# Fighting For Love



## onelove9371 (Aug 22, 2012)

Hello All....

I am a new member to "Talk About Marriage", and after a few weeks of just reading about the issues in which others are enduring, I decided to write about my own in order to seek insight from others which have fought for their relationships or have been defeated.

My story began in December 2010, during the time I began dating my now fiance'. Our situations were similar, as during the time I was taking space away from my previous girlfriend and her previous boyfriend was serving time in prison. Our relationship was an instant spark, as we both felt that we had finally came across what we had never experienced before, which was "more than the usual". We spent majority of our time working, as we both are workaholics, but the remaining was spent with one another, finding different ways to enjoy life. Our relationship was built on compatability, friendship, and honesty. However several months into our relationship, I found myself still doing the things I promised that I wouldnt do....communication with other women via text, internet, etc....random dates...and worst of all random affairs with my ex-girfriend....During this time, she ask me if I am doing various things, and I would deny them...but little did I know, she had knowledge of all my activity, but she wanted me to be honest and man-up to my wrongdoing. The situation turned ugly as my current and ex had several conversations exposing my actions throughout the relationship and one had a physical altercation with one another while me and the current were out in public. After several confrontations about my actions, she decided that had had enough. 

It was during our time apart that a dear friend helped me better myself by introducing me to a 40 day surrender spiritual fast which brought alot of things to light. It helped me to establish a relationship with God...acknowledge and address alot of personal issues within myself...commitment issues...and most importantly realize that for the first time in life I was "in love". From that point on, I decided to express my feelings, emotions, and allow my actions to show what my words couldnt....After a few months we were back together and things we going well until she saw a text thread of me and a former female friend, in addition to recent conversations with my ex....Despite that there was no intent of us hooking up, it was the principle that she felt that my loyalty was with my ex, after she was involved in an altercation because of me....

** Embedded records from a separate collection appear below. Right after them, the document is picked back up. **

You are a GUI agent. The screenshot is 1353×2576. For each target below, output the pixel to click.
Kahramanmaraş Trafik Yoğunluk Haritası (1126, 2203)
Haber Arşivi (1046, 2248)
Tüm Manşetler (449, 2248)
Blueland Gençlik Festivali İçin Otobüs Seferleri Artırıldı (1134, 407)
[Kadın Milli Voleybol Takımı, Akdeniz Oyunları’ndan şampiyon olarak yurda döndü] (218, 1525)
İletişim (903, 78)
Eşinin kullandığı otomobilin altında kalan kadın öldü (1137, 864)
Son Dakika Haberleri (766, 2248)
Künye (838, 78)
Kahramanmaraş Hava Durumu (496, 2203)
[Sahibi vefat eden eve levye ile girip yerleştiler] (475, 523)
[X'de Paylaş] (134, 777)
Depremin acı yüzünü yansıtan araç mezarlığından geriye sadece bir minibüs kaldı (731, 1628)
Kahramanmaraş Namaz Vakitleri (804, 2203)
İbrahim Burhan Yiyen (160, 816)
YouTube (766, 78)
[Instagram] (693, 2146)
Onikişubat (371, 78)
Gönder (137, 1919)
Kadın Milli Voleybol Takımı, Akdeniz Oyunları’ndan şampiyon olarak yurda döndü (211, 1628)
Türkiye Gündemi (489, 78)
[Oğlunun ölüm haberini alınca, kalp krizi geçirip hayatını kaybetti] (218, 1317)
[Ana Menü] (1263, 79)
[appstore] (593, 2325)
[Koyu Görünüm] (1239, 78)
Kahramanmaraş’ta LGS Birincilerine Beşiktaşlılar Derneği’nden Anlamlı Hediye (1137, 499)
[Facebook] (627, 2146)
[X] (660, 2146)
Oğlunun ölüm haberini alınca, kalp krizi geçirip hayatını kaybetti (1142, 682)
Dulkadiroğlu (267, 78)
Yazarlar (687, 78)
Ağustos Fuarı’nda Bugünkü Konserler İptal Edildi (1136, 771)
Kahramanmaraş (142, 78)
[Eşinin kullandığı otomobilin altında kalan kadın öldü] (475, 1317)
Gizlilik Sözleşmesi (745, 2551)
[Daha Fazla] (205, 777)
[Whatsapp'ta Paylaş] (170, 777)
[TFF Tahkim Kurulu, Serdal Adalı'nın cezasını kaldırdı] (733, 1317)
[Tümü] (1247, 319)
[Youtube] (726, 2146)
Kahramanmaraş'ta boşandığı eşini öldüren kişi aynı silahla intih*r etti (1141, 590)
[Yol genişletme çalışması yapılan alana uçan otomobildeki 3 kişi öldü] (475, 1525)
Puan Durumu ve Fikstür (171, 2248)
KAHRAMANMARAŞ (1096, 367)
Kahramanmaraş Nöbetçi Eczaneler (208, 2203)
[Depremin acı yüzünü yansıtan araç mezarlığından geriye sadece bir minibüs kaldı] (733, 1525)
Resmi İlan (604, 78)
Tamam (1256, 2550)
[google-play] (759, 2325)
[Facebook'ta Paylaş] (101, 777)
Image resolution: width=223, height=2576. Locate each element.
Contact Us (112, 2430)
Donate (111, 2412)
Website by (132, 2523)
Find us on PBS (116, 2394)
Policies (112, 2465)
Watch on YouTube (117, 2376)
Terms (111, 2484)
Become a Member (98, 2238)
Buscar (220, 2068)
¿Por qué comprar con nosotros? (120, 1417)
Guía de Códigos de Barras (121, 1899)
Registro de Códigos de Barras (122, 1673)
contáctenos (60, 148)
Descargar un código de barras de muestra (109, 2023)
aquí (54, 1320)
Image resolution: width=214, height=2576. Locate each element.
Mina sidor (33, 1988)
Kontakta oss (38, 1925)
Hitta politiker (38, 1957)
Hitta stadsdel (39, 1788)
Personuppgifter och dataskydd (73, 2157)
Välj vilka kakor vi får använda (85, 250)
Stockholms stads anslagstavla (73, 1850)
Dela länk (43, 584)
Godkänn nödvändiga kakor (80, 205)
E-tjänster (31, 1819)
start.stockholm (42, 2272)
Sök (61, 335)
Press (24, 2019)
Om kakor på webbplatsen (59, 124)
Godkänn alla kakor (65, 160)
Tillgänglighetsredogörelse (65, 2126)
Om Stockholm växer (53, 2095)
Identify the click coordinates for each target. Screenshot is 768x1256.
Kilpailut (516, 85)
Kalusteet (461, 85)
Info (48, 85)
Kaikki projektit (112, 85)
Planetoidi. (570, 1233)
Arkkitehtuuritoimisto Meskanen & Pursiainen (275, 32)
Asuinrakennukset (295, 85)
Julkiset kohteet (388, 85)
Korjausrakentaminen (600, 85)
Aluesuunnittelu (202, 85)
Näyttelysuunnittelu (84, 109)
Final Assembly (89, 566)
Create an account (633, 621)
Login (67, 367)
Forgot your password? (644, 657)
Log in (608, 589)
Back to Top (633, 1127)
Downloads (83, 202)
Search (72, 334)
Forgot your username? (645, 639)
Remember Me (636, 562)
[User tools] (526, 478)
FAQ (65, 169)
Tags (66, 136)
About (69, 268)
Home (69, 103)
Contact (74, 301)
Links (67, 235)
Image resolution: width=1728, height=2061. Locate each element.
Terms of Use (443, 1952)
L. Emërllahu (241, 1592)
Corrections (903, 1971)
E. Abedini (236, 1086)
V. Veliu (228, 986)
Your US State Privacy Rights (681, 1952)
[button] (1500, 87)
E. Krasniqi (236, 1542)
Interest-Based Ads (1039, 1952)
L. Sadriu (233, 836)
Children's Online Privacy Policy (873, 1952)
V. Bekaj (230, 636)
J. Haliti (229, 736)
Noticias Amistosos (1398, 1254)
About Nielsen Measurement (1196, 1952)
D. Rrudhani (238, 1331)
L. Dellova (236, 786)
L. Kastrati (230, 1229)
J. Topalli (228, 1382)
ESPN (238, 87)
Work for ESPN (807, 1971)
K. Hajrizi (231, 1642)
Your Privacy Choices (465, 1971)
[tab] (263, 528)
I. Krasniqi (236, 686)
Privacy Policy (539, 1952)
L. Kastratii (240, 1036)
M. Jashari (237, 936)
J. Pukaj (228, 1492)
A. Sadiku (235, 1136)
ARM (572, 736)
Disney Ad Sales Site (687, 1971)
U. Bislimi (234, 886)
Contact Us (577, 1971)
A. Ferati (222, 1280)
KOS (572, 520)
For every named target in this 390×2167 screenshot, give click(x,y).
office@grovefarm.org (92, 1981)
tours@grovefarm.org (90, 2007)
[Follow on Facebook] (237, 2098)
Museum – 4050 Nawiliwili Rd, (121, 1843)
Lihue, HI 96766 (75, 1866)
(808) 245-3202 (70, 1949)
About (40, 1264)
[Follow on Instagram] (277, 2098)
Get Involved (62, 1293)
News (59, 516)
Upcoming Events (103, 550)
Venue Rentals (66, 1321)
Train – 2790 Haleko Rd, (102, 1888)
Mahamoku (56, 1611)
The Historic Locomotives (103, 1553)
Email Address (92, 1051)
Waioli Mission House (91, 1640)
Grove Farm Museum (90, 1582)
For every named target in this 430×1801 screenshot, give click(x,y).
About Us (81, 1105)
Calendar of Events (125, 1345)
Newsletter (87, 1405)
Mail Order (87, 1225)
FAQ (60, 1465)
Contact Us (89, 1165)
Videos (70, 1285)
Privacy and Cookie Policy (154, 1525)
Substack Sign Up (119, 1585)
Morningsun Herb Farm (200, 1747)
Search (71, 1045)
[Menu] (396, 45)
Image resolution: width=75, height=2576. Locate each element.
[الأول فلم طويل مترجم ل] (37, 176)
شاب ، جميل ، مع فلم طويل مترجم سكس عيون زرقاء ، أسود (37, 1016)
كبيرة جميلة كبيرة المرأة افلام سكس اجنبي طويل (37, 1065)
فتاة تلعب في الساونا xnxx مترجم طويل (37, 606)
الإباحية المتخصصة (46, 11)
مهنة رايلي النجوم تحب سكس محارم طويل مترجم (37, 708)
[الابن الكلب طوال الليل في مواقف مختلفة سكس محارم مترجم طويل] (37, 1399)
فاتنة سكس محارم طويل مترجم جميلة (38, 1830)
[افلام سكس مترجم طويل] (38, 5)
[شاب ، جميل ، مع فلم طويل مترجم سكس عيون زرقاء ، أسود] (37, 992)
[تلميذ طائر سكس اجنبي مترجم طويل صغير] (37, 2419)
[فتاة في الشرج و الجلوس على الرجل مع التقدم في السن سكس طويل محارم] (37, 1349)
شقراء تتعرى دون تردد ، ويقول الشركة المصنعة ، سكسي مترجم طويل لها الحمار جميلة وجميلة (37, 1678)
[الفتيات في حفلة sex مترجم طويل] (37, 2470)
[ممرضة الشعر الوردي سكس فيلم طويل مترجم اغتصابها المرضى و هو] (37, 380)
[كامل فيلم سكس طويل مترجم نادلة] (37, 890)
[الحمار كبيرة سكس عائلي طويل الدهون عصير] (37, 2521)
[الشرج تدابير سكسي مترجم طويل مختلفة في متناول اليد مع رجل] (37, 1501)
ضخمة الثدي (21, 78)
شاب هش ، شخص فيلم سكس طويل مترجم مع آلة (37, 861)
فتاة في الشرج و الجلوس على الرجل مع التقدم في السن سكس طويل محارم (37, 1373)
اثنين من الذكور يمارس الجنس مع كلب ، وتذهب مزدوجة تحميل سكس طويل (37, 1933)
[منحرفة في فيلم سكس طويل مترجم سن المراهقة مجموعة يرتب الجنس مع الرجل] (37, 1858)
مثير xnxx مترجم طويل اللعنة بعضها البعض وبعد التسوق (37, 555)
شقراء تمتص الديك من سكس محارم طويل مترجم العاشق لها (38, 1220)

To make a long story short...in May we started to try again, with me doing everything I could to show her how I truly felt and how I wanted to make her feel the way she made me feel since the beginning of this relationship, which was special. So in July, I built up the courage to purchase the engagement ring that she had always desired and she said yes, but a few days later she said that she needed time to think about because she felt as though she still does not trust me, feels as if she is forcing herself to want this to work, and that she cannot let go of the past. I know that we both love one another, and deep down I know that there is a small % of her that wants to fight for this, but she is very prideful, stubborn, and doesnt want to feel like a fool if I were to ever make a mistake again....And to prove it she decided on Sunday that she could no longer proceed with the engagement....but deep down I know that she is making these decisions with her mind as opposed to her heart....so curious to know, where to go from here....


----------



## MrsOldNews (Feb 22, 2012)

Sounds like you've got a lot of growing up to before you commit to a serious relationship. If this girl is as wonderful as you say she is then let her go so she can find a man with morales and values who doesn't continually break her trust and her heart.


----------



## onelove9371 (Aug 22, 2012)

I believe that prior to our separation, I did have alot of growing up to do. I had no clue as to what went into a "commitment", and unfortunately, I learned all these things at the expense of another individual heart. But I checked myself back in January, and committed to attempting to right my wrongs and give this woman everything she was worth. And for the past 8 months thats what I have done...I have not engaged in any of my old ways and havent had a desire to....I spoke with my ex on a few occasions to speak about peace and moving on in our own lives, separate from one another. I know what I want from this relationship and have spent everyday showing this in actions...whether it be thru a text to say im thinking of u....whether its flowers delivered just because....whether its a hand written poem mailed to her....I skipped the 180 and did a 360 to prove that I value u this situation more than the next man will, despite the mistakes Ive made...


----------



## MrsOldNews (Feb 22, 2012)

The 180 wouldn't apply in your situation at all. After your awakening you still chose to talk to exes. You are articulating your case quite well unfortunately I still stand by my "You've got some growing up to do before a serious commitment" statement. 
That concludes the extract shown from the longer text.